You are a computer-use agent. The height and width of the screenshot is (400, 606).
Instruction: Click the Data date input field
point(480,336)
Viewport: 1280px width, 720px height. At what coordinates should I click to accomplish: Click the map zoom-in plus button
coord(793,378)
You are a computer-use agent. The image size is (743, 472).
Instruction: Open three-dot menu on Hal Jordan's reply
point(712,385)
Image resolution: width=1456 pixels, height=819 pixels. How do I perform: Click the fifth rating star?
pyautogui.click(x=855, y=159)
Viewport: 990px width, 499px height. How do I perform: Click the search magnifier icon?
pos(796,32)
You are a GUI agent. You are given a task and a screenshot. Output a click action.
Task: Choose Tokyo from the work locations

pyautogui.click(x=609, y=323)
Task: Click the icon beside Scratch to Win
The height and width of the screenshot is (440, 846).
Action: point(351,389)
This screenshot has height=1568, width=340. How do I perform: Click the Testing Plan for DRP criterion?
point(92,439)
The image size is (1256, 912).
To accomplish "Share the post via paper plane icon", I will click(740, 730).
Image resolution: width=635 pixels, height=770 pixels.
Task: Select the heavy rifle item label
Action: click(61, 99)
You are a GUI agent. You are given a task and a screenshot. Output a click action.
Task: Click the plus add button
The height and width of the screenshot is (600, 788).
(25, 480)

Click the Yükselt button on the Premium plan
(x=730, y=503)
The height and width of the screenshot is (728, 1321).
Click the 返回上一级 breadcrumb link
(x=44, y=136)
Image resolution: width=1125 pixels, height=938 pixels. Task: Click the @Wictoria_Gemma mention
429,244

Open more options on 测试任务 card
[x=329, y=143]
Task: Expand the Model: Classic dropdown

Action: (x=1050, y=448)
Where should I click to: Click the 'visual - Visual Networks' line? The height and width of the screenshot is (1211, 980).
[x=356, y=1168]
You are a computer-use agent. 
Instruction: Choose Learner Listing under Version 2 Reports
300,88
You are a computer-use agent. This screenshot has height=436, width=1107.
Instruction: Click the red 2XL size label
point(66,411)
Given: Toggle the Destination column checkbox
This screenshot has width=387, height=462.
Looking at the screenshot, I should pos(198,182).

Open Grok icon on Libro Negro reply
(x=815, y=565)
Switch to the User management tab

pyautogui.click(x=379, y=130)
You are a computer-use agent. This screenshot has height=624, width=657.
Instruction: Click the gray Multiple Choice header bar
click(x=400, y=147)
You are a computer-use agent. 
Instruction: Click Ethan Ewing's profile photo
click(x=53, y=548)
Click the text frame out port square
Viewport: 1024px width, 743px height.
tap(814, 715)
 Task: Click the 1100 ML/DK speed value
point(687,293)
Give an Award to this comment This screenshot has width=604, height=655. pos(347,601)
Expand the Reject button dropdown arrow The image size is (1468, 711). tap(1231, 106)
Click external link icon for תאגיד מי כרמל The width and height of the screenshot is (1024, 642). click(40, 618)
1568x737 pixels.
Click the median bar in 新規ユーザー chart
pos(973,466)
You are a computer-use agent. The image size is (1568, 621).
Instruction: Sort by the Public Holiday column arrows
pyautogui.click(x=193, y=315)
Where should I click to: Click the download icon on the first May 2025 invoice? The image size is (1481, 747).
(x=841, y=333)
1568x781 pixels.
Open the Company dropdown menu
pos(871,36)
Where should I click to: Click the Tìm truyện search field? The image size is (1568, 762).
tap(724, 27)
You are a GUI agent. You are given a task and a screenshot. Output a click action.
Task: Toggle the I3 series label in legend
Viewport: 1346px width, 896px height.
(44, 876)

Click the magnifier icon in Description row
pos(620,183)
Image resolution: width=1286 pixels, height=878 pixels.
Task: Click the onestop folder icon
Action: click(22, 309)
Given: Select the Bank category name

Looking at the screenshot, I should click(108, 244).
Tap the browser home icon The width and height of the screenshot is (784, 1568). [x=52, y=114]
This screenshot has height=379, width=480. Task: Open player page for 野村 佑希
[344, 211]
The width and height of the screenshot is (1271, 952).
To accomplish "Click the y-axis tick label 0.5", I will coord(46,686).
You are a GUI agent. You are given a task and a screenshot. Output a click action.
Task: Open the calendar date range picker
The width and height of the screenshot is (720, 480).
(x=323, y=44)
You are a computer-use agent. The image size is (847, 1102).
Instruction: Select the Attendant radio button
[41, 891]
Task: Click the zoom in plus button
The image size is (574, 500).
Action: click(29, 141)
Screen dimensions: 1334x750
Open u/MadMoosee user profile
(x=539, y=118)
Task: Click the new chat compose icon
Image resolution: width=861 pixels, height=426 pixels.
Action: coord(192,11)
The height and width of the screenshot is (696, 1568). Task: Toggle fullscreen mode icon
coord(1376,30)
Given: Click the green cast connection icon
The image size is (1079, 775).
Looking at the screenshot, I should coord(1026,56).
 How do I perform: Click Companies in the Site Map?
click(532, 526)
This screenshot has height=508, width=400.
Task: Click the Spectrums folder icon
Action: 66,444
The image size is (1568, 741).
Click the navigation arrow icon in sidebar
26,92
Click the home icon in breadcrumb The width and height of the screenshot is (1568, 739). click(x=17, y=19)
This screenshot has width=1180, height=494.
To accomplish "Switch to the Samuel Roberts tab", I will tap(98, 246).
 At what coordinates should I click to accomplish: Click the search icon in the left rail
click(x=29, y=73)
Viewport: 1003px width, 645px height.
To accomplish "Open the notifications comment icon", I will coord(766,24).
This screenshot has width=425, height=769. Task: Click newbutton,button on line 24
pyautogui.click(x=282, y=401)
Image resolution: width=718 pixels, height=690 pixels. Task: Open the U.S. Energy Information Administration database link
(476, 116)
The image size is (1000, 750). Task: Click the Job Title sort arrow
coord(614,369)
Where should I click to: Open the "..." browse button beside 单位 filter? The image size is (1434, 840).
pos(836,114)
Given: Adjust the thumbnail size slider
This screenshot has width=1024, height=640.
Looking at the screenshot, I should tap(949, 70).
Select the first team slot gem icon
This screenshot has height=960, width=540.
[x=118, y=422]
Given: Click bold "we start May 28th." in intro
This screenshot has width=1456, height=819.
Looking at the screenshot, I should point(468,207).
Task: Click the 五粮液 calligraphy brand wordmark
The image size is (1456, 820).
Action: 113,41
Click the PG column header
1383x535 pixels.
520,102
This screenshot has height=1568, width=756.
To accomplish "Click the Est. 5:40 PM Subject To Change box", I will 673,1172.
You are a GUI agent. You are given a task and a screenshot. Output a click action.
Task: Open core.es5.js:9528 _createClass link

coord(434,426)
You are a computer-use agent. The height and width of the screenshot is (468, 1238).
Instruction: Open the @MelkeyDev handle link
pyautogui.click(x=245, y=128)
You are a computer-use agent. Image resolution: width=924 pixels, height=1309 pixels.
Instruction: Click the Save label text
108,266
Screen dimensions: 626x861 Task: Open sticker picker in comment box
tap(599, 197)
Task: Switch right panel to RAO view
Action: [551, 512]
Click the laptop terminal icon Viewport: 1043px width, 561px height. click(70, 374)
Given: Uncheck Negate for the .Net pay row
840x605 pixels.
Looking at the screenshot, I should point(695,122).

________________

Write out the listing once more, matching it exactly.

RESPONSE AREA —
You are a computer-use agent. The height and width of the screenshot is (400, 606).
Instruction: Click the Data date input field
point(480,336)
Viewport: 1280px width, 720px height. At what coordinates should I click to accomplish: Click the map zoom-in plus button
coord(793,378)
You are a computer-use agent. The image size is (743, 472).
Instruction: Open three-dot menu on Hal Jordan's reply
point(712,385)
Image resolution: width=1456 pixels, height=819 pixels. How do I perform: Click the fifth rating star?
pyautogui.click(x=855, y=159)
Viewport: 990px width, 499px height. How do I perform: Click the search magnifier icon?
pos(796,32)
You are a GUI agent. You are given a task and a screenshot. Output a click action.
Task: Choose Tokyo from the work locations

pyautogui.click(x=609, y=323)
Task: Click the icon beside Scratch to Win
The height and width of the screenshot is (440, 846).
Action: point(351,389)
This screenshot has height=1568, width=340. How do I perform: Click the Testing Plan for DRP criterion?
point(92,439)
The image size is (1256, 912).
To accomplish "Share the post via paper plane icon", I will click(740, 730).
Image resolution: width=635 pixels, height=770 pixels.
Task: Select the heavy rifle item label
Action: click(61, 99)
You are a GUI agent. You are given a task and a screenshot. Output a click action.
Task: Click the plus add button
The height and width of the screenshot is (600, 788).
(25, 480)

Click the Yükselt button on the Premium plan
(x=730, y=503)
The height and width of the screenshot is (728, 1321).
Click the 返回上一级 breadcrumb link
(x=44, y=136)
Image resolution: width=1125 pixels, height=938 pixels. Task: Click the @Wictoria_Gemma mention
429,244

Open more options on 测试任务 card
[x=329, y=143]
Task: Expand the Model: Classic dropdown

Action: (x=1050, y=448)
Where should I click to: Click the 'visual - Visual Networks' line? The height and width of the screenshot is (1211, 980).
[x=356, y=1168]
You are a computer-use agent. 
Instruction: Choose Learner Listing under Version 2 Reports
300,88
You are a computer-use agent. This screenshot has height=436, width=1107.
Instruction: Click the red 2XL size label
point(66,411)
Given: Toggle the Destination column checkbox
This screenshot has width=387, height=462.
Looking at the screenshot, I should pos(198,182).

Open Grok icon on Libro Negro reply
(x=815, y=565)
Switch to the User management tab

pyautogui.click(x=379, y=130)
You are a computer-use agent. This screenshot has height=624, width=657.
Instruction: Click the gray Multiple Choice header bar
click(x=400, y=147)
You are a computer-use agent. 
Instruction: Click Ethan Ewing's profile photo
click(x=53, y=548)
Click the text frame out port square
Viewport: 1024px width, 743px height.
tap(814, 715)
 Task: Click the 1100 ML/DK speed value
point(687,293)
Give an Award to this comment This screenshot has width=604, height=655. pos(347,601)
Expand the Reject button dropdown arrow The image size is (1468, 711). tap(1231, 106)
Click external link icon for תאגיד מי כרמל The width and height of the screenshot is (1024, 642). click(40, 618)
1568x737 pixels.
Click the median bar in 新規ユーザー chart
pos(973,466)
You are a computer-use agent. The image size is (1568, 621).
Instruction: Sort by the Public Holiday column arrows
pyautogui.click(x=193, y=315)
Where should I click to: Click the download icon on the first May 2025 invoice? The image size is (1481, 747).
(x=841, y=333)
1568x781 pixels.
Open the Company dropdown menu
pos(871,36)
Where should I click to: Click the Tìm truyện search field? The image size is (1568, 762).
tap(724, 27)
You are a GUI agent. You are given a task and a screenshot. Output a click action.
Task: Toggle the I3 series label in legend
Viewport: 1346px width, 896px height.
(44, 876)

Click the magnifier icon in Description row
pos(620,183)
Image resolution: width=1286 pixels, height=878 pixels.
Task: Click the onestop folder icon
Action: click(22, 309)
Given: Select the Bank category name

Looking at the screenshot, I should click(108, 244).
Tap the browser home icon The width and height of the screenshot is (784, 1568). [x=52, y=114]
This screenshot has height=379, width=480. Task: Open player page for 野村 佑希
[344, 211]
The width and height of the screenshot is (1271, 952).
To accomplish "Click the y-axis tick label 0.5", I will coord(46,686).
You are a GUI agent. You are given a task and a screenshot. Output a click action.
Task: Open the calendar date range picker
The width and height of the screenshot is (720, 480).
(x=323, y=44)
You are a computer-use agent. The image size is (847, 1102).
Instruction: Select the Attendant radio button
[41, 891]
Task: Click the zoom in plus button
The image size is (574, 500).
Action: click(29, 141)
Screen dimensions: 1334x750
Open u/MadMoosee user profile
(x=539, y=118)
Task: Click the new chat compose icon
Image resolution: width=861 pixels, height=426 pixels.
Action: coord(192,11)
The height and width of the screenshot is (696, 1568). Task: Toggle fullscreen mode icon
coord(1376,30)
Given: Click the green cast connection icon
The image size is (1079, 775).
Looking at the screenshot, I should coord(1026,56).
 How do I perform: Click Companies in the Site Map?
click(532, 526)
This screenshot has height=508, width=400.
Task: Click the Spectrums folder icon
Action: 66,444
The image size is (1568, 741).
Click the navigation arrow icon in sidebar
26,92
Click the home icon in breadcrumb The width and height of the screenshot is (1568, 739). click(x=17, y=19)
This screenshot has width=1180, height=494.
To accomplish "Switch to the Samuel Roberts tab", I will tap(98, 246).
 At what coordinates should I click to accomplish: Click the search icon in the left rail
click(x=29, y=73)
Viewport: 1003px width, 645px height.
To accomplish "Open the notifications comment icon", I will coord(766,24).
This screenshot has width=425, height=769. Task: Click newbutton,button on line 24
pyautogui.click(x=282, y=401)
Image resolution: width=718 pixels, height=690 pixels. Task: Open the U.S. Energy Information Administration database link
(476, 116)
The image size is (1000, 750). Task: Click the Job Title sort arrow
coord(614,369)
Where should I click to: Open the "..." browse button beside 单位 filter? The image size is (1434, 840).
pos(836,114)
Given: Adjust the thumbnail size slider
This screenshot has width=1024, height=640.
Looking at the screenshot, I should tap(949, 70).
Select the first team slot gem icon
This screenshot has height=960, width=540.
[x=118, y=422]
Given: Click bold "we start May 28th." in intro
This screenshot has width=1456, height=819.
Looking at the screenshot, I should point(468,207).
Task: Click the 五粮液 calligraphy brand wordmark
The image size is (1456, 820).
Action: 113,41
Click the PG column header
1383x535 pixels.
520,102
This screenshot has height=1568, width=756.
To accomplish "Click the Est. 5:40 PM Subject To Change box", I will 673,1172.
You are a GUI agent. You are given a task and a screenshot. Output a click action.
Task: Open core.es5.js:9528 _createClass link

coord(434,426)
You are a computer-use agent. The height and width of the screenshot is (468, 1238).
Instruction: Open the @MelkeyDev handle link
pyautogui.click(x=245, y=128)
You are a computer-use agent. Image resolution: width=924 pixels, height=1309 pixels.
Instruction: Click the Save label text
108,266
Screen dimensions: 626x861 Task: Open sticker picker in comment box
tap(599, 197)
Task: Switch right panel to RAO view
Action: [551, 512]
Click the laptop terminal icon Viewport: 1043px width, 561px height. click(70, 374)
Given: Uncheck Negate for the .Net pay row
840x605 pixels.
Looking at the screenshot, I should point(695,122).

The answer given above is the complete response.